The governor is outraged over the “perilous disregard” a Virginia-based Navy squadron showed when a military jet buzzed unannounced over several Connecticut towns.
In response to the surprise, M. Jodi Rell has written to Cmdr. J.J Cummings at Oceana Naval Air Station in Virginia Beach and she’s also asking for more remote routes be used for future training flights.
“This represented an incredibly perilous disregard for the safety of our citizens and is absolutely unacceptable,” Rell wrote to Cummings. “This occurred without warning and without any explanation to authorities in Connecticut. The lack of communication and coordination is outrageous and caused needless alarm in dozens of Connecticut neighborhoods from our shoreline to the central region of the state.”
The reason a Navy fighter jet took several Connecticut residents by surprise, rattling their homes and their nerves, was a communication breakdown, Lt. Col. Spyros Spanos, of the Connecticut National Guard said Friday.
Some of the appropriate agencies had no idea that a Navy pilot was set to buzz over several Connecticut.
The miscommunication was between the Navy, the Federal Aviation Administration and Bradley Airport, Lt. Col. Spyros Spanos, of the Connecticut National Guard said Friday, and no one told Bradley Airport, which is supposed to authorize something like this.
So, no one told residents that this was just a drill. Instead, the Navy caused some commotion, concern and a whole lot of questions.
The plane was a Navy F-18 Hornet from Oceana Naval Air Station in Virginia Beach on a training mission from Virginia to Maine, according to the Connecticut National Guard.
State officials have now been told that the fighter jet is part of Strike Fighter Squadron Eleven from Virginia Beach and was on a “routine” training flight, Rell said.
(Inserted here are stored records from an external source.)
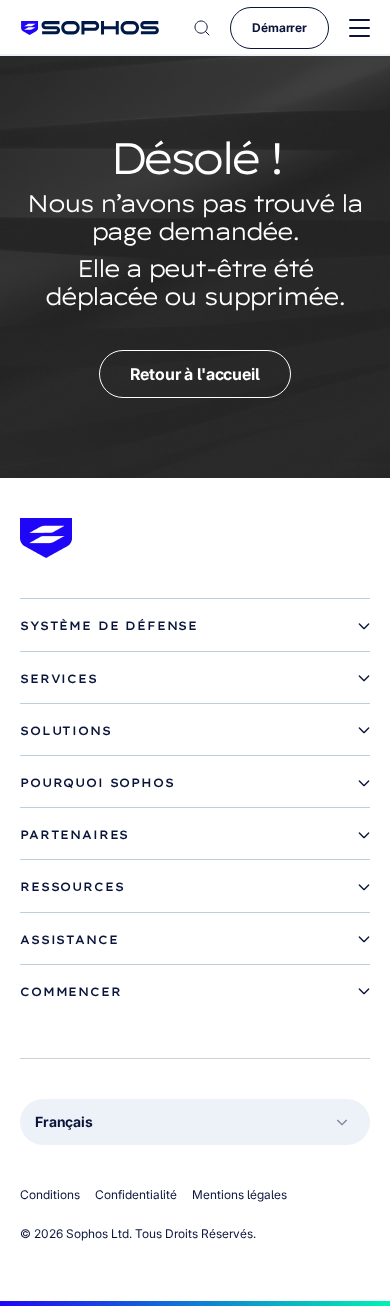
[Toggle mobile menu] (359, 28)
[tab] (195, 626)
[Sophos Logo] (90, 27)
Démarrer (279, 27)
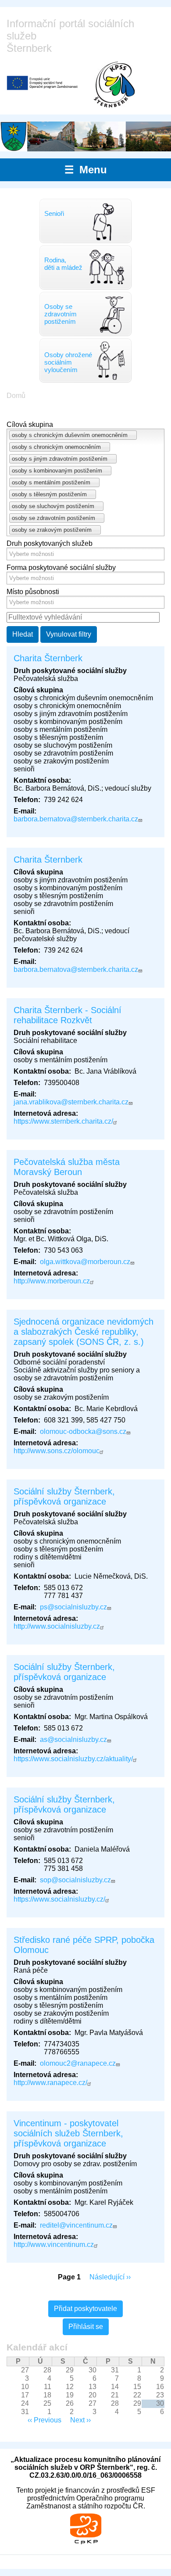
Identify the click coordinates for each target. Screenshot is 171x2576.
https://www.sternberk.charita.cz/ (63, 1121)
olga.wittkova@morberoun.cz (85, 1261)
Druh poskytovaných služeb (50, 543)
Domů (16, 395)
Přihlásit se (85, 2326)
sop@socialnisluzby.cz (75, 1880)
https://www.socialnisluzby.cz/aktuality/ (73, 1759)
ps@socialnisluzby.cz (73, 1607)
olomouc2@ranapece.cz (78, 2063)
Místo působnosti (33, 591)
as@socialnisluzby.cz (73, 1739)
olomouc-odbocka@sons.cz (83, 1431)
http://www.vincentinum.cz (54, 2244)
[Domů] (114, 84)
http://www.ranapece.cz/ (50, 2082)
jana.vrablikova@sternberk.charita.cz (71, 1102)
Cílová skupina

When residents of Wallingford, Meriden, Southington and North Haven questioned why a low-flying military plane was shaking their houses and setting off their car alarms (not to mention those Blue Angels-style maneuvers that residents reported seeing), no one knew for sure.
The military does these types of training missions regularly but the planes often fly so high that they are not visible, Spanos said.
But that’s not what happened Thursday, and the FAA provided some insight into why things were different this time. The air space the pilot flew over falls under VFR, or visual flight rules, which require the pilot to see and be seen. It is not, however, on an FAA radar and pilots in that space do not have to communicate with air traffic controllers, FAA officials said.
The FAA has reported the incident to the Flight Standards Office, which is responsible for pilot certification, but it was a military plane, so the military will take over the investigation to see if the pilot was operating normally or at unduly low altitudes.
Witnesses say the jet flew about 100 feet over treetops and performed twisting maneuvers.
According to Bradley, the plane was never actually below 2,300 feet. Whether the pilot did or did not fly too low, it does not seem that the FAA can do anything because it does not have authority over punitive action.
The FAA is, however, reviewing the communication breakdown.
“I have the highest regard and respect for the brave and well-trained men and women of our U.S. military. However, I strongly question the need to fly so dangerously close to homes and businesses so as to put many lives at risk,” the Governor’s letter stated. “I would hope you take seriously my concerns and the concerns of our citizens. Please carry out training flights over more remote areas. I am also requesting that my office be apprised in advance of these missions.”